Your instructions — A verbatim reproduction of the lines below, from the line containing "You are a computer-use agent. The width" through the line containing "Toggle the preview pane icon in dialog", both ends included, is the whole required output.

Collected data

□ □ □ □ □ □ □

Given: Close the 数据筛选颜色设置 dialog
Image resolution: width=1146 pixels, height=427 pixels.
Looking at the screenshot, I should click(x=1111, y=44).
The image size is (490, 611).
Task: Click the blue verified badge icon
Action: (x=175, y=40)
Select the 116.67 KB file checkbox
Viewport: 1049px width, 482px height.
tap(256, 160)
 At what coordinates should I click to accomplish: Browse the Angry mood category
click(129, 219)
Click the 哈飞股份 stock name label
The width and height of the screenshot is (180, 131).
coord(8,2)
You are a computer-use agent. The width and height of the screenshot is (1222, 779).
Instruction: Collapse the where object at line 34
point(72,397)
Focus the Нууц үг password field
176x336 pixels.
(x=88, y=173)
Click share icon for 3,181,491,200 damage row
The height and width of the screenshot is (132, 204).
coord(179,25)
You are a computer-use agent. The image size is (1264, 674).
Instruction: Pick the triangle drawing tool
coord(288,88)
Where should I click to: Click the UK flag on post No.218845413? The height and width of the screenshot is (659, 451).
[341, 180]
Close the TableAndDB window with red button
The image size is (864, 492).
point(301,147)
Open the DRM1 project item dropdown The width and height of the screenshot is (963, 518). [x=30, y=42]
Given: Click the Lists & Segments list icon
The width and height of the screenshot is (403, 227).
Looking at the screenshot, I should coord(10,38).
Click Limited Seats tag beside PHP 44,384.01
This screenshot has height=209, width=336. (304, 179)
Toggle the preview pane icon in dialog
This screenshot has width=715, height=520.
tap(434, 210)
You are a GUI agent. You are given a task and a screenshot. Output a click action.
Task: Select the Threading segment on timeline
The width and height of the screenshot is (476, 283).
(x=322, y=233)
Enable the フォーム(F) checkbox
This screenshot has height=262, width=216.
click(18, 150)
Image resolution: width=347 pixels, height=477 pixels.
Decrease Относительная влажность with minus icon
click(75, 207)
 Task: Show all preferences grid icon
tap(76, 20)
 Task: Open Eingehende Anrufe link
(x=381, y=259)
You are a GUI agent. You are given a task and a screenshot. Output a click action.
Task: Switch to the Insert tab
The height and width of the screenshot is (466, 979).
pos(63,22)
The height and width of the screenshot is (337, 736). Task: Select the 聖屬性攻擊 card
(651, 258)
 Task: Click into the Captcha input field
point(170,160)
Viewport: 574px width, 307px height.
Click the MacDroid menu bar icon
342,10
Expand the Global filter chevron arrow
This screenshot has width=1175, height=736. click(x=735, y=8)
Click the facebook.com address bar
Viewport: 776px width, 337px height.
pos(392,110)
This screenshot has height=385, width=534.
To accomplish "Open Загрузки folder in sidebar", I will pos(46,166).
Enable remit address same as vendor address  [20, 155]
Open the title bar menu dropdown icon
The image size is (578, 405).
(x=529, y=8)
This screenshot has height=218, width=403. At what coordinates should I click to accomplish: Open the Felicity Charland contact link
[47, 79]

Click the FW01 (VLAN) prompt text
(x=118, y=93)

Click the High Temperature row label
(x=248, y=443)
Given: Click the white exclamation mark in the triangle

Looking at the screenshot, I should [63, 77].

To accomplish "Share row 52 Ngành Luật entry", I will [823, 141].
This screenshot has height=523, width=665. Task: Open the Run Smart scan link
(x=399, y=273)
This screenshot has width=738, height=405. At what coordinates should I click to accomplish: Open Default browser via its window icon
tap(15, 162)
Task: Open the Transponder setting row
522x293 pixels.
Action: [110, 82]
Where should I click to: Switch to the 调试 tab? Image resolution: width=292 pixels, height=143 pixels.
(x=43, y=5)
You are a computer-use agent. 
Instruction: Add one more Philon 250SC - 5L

□ □ □ □ □ □ □

Problem solution —
You are a computer-use agent. The width and height of the screenshot is (1222, 779).
Instruction: Collapse the where object at line 34
point(72,397)
Focus the Нууц үг password field
176x336 pixels.
(x=88, y=173)
Click share icon for 3,181,491,200 damage row
The height and width of the screenshot is (132, 204).
coord(179,25)
You are a computer-use agent. The image size is (1264, 674).
Instruction: Pick the triangle drawing tool
coord(288,88)
Where should I click to: Click the UK flag on post No.218845413? The height and width of the screenshot is (659, 451).
[341, 180]
Close the TableAndDB window with red button
The image size is (864, 492).
point(301,147)
Open the DRM1 project item dropdown The width and height of the screenshot is (963, 518). [x=30, y=42]
Given: Click the Lists & Segments list icon
The width and height of the screenshot is (403, 227).
Looking at the screenshot, I should coord(10,38).
Click Limited Seats tag beside PHP 44,384.01
This screenshot has height=209, width=336. (304, 179)
Toggle the preview pane icon in dialog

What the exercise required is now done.